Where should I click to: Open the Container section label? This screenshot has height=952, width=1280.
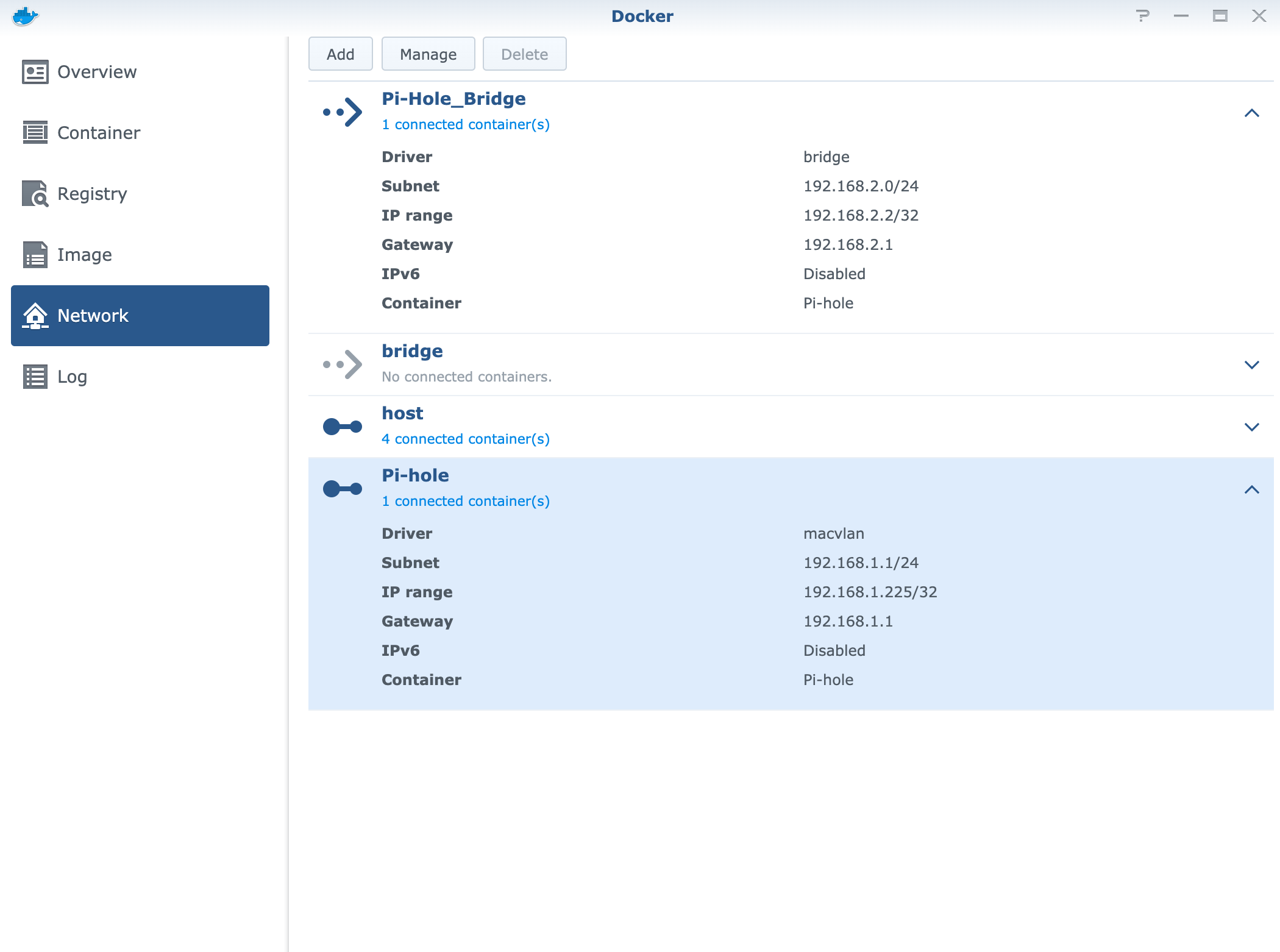pyautogui.click(x=99, y=133)
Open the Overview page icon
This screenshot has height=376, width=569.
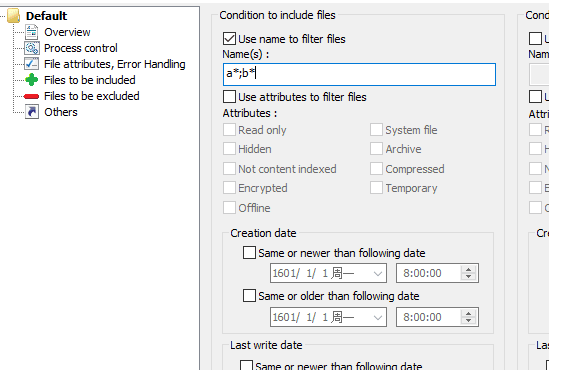point(32,32)
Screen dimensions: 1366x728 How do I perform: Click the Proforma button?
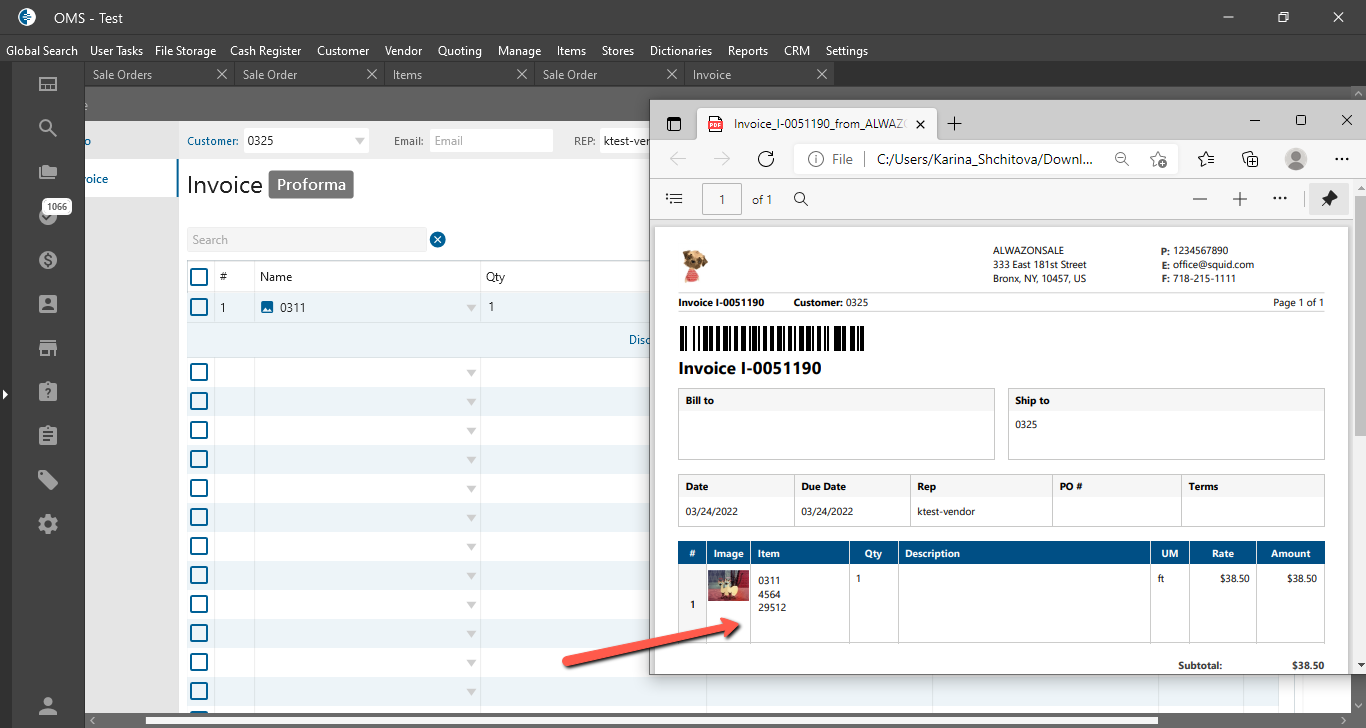(311, 185)
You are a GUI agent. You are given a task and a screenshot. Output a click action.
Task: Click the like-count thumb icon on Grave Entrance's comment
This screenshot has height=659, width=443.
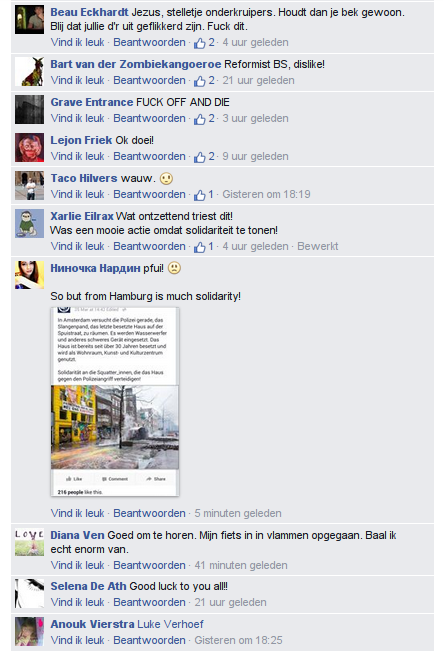point(200,119)
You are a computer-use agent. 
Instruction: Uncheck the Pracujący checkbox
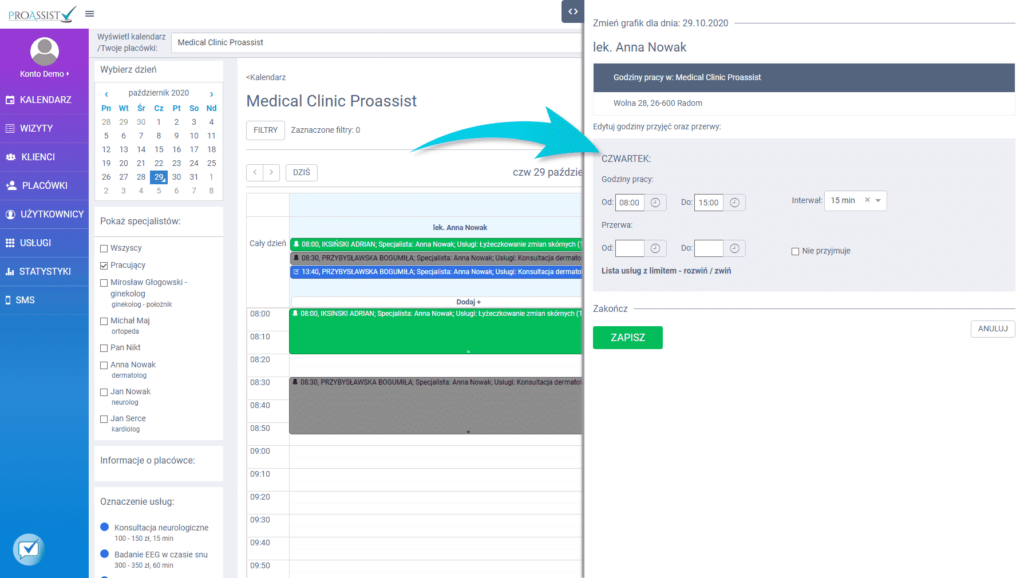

=== Task objective ===
Search the records above for the string "icon". Copy every line that contains it.

=== Solution for this problem ===
Open the Overview page icon
Task: Click the like-count thumb icon on Grave Entrance's comment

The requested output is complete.